**What to produce**.
Starting with the line that contains "Instruction: Click the PCB symbol ECAD icon", give again exactly and only each line through the end of the records; include the last line and exclude pictures.

====== Records shown ======

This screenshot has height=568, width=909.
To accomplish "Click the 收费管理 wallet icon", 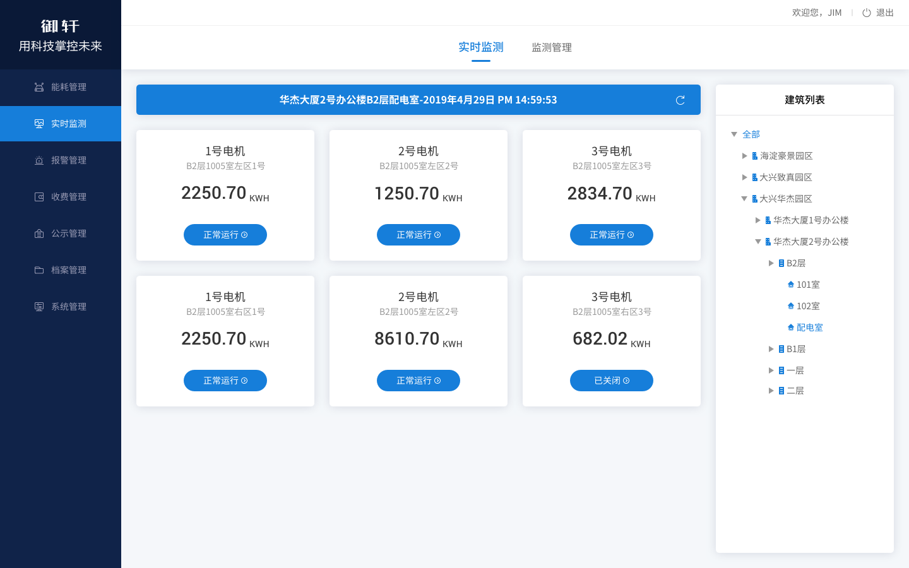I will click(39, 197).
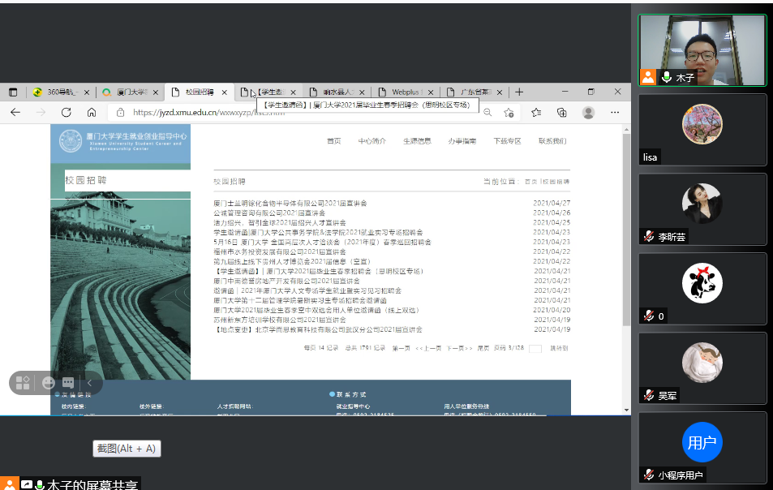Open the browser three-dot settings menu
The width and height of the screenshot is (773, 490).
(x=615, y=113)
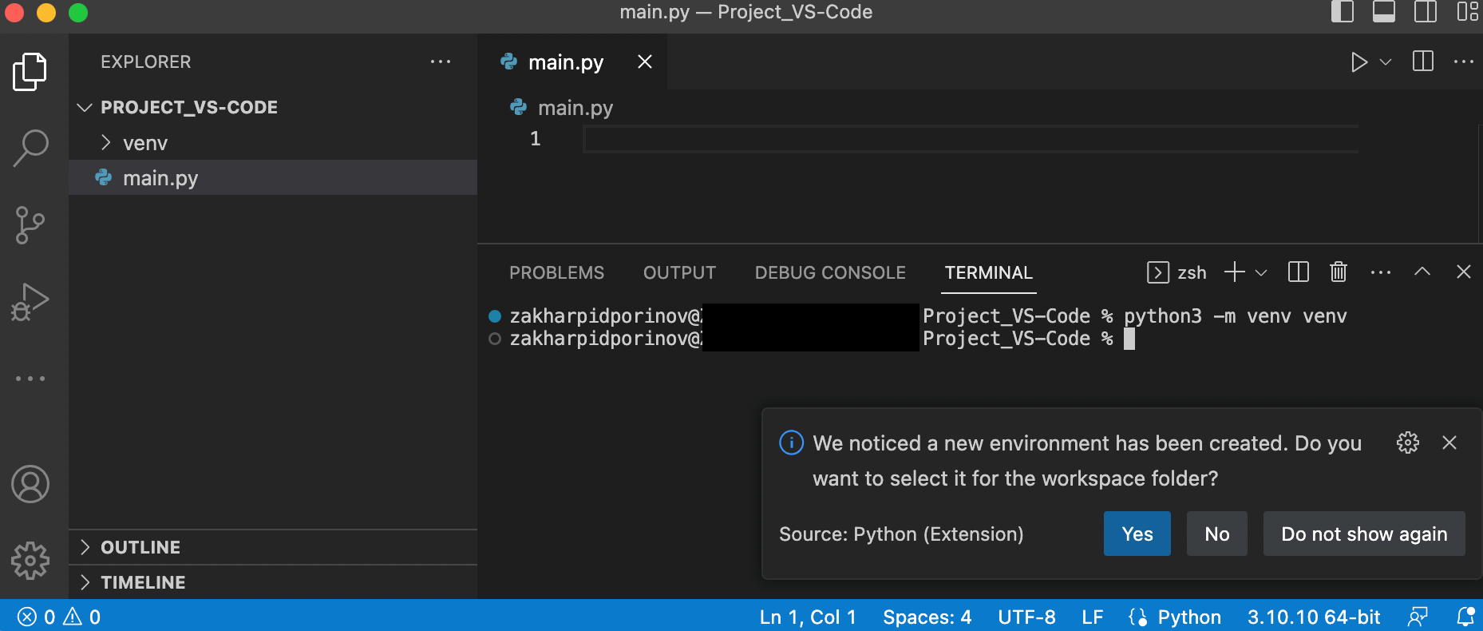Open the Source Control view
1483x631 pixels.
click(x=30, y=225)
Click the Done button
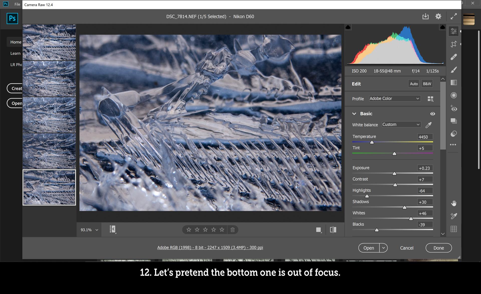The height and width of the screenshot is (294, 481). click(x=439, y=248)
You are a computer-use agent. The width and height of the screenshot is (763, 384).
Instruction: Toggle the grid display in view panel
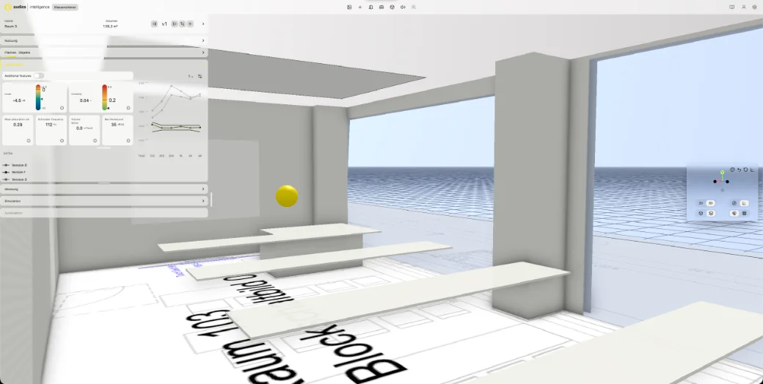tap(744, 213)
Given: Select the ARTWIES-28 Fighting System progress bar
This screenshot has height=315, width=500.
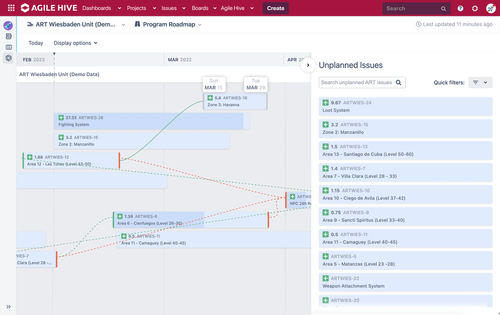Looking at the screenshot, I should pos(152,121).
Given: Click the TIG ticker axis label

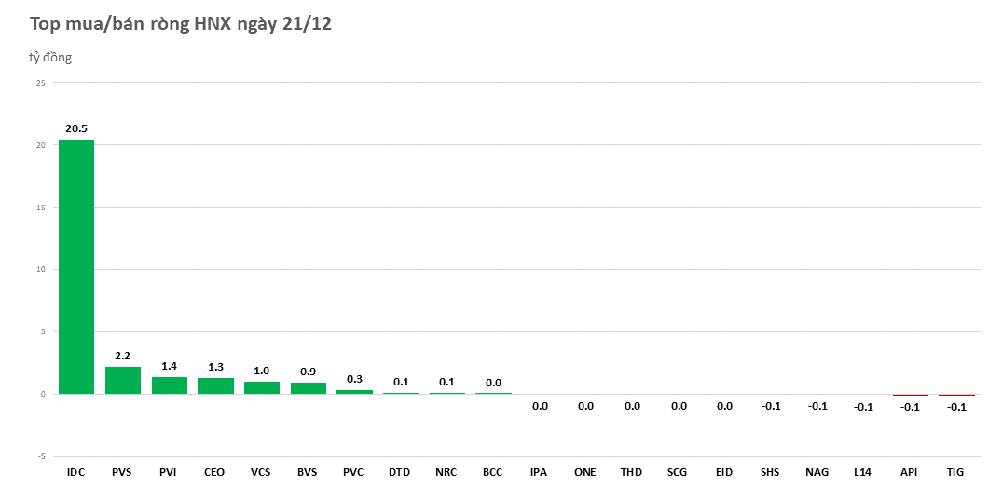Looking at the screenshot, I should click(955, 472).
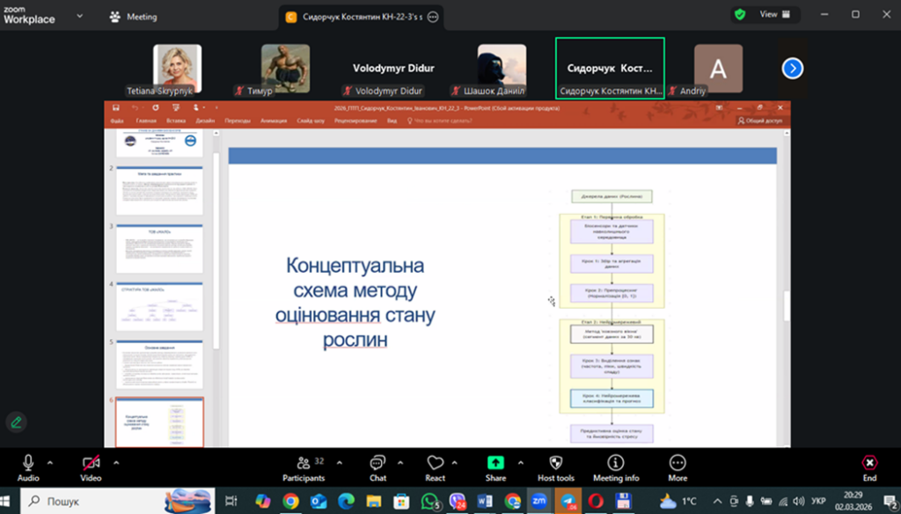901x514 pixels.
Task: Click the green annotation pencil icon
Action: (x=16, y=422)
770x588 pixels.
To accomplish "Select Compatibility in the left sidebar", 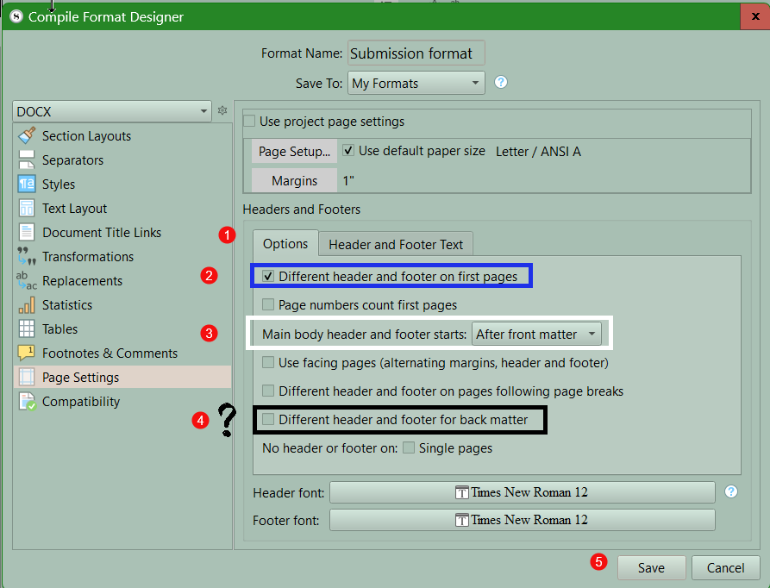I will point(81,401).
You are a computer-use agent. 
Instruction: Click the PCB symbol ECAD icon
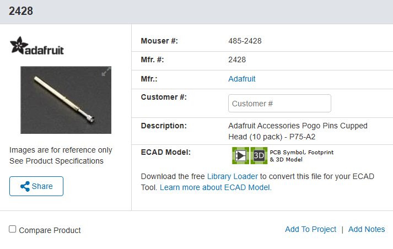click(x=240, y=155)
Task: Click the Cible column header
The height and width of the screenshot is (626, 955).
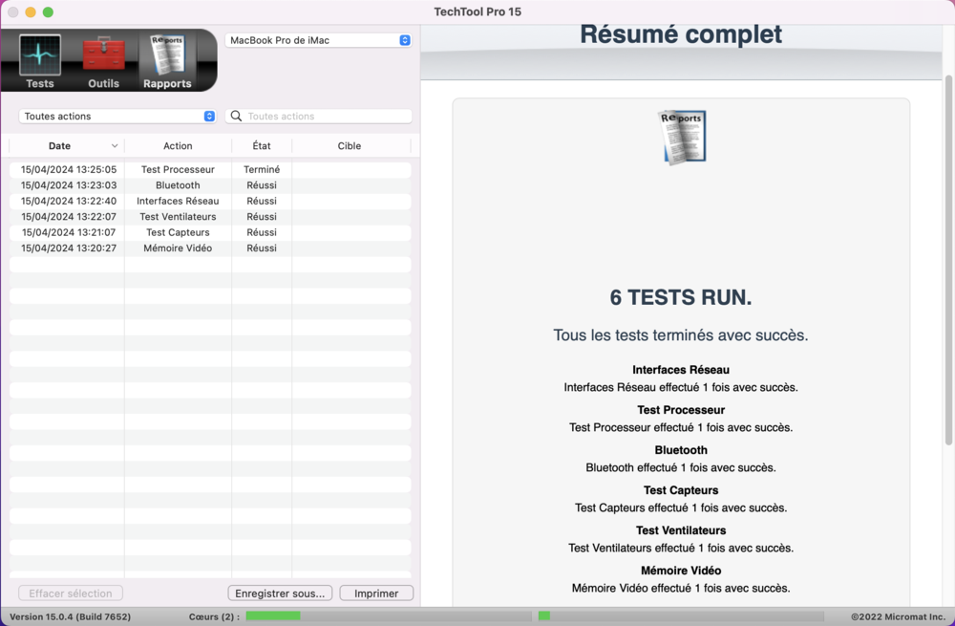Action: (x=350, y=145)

======

**Reply**.
Instruction: Click the PCB symbol ECAD icon
click(x=240, y=155)
Task: Click the Cible column header
The height and width of the screenshot is (626, 955).
Action: (x=350, y=145)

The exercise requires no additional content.